ユイリアは、まだ浴室で片づけをしているシルバを振り返った。
「私がお風呂に入っている間に、誰か来客がありましたか?」
「いいえ、どなたもお越しになりませんでした」
ちょうど片づけを終えたシルバが浴室から出てきた。
「そう。オフィリアは?」
「先にお休みになりました」
「ありがとうシルバ。もう下がっていいわ。貴女もゆっくり休んでね」
「はい、おやすみなさいませ、ユイリア様。明日は7時にお召し変えのお手伝いに上がります」
「わかりました。おやすみ、シルバ」
親切な女中が部屋を出て行ったのを見届けてから、ユイリアはベッドから封筒を取り上げた。
宛名には「月色の乙女へ」とあり、差出人には「 L 」とだけある。ラッフルズのLか、ルークのLなのかは分からない。

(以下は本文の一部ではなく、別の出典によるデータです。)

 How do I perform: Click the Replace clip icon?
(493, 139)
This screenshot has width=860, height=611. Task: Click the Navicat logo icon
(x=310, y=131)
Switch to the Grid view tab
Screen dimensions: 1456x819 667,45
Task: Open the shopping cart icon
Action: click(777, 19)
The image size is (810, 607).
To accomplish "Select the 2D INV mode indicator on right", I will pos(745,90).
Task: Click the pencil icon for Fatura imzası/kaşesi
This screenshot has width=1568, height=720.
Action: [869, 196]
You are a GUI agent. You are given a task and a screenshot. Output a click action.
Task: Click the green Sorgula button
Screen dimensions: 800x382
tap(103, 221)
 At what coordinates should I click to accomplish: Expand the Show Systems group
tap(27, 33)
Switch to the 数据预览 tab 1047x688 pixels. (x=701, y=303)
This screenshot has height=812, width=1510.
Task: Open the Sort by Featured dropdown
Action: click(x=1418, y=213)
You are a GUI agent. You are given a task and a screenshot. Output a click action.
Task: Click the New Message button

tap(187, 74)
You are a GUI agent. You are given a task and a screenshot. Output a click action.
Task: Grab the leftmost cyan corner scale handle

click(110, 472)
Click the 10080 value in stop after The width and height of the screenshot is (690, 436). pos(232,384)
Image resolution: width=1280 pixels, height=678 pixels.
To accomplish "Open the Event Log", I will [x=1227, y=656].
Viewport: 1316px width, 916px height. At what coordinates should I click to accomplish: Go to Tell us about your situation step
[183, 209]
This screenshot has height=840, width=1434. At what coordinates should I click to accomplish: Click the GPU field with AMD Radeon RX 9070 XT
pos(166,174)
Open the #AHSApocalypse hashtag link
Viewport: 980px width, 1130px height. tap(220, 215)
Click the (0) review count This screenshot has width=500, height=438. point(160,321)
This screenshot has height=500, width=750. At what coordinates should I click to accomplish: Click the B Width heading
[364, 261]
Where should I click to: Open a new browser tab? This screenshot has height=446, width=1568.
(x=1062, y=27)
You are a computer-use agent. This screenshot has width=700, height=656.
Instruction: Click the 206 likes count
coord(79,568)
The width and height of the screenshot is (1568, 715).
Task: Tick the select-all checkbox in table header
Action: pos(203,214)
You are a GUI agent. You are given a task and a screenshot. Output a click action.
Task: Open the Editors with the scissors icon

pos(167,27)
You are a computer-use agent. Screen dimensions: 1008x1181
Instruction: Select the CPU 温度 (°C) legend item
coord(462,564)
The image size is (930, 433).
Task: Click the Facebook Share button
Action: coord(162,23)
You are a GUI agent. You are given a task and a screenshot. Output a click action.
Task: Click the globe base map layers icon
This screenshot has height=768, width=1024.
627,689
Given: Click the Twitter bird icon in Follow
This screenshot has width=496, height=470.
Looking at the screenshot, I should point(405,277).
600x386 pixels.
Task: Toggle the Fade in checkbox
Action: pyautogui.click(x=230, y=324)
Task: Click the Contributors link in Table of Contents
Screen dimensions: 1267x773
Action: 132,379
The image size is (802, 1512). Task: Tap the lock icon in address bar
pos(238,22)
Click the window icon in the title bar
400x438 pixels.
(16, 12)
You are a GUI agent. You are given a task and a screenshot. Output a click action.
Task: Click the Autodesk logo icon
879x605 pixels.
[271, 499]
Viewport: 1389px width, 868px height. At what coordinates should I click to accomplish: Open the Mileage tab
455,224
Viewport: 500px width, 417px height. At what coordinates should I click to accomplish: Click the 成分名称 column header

中には美しい筆記体で書かれた、短い手紙が入っていた。
――公務外のお近づきは慎めとのお達し、重く受け止め、今宵は密やかに心ばかりの品を貴女の元へお届けに上がりました。
ユイリアはベッドから美しい白薔薇をとりあげ、顔に近づけた。白薔薇には香りがほとんどない。
手紙はこう締めくくられていた。
――香りなく、色のないこの花は、貴女によって香り立ち、私の血によって赤く染まります。
暗に、白い薔薇と赤い薔薇の花ことばの両方をメッセージにのせていることを読みとって、ユイリアの胸は騒いだ。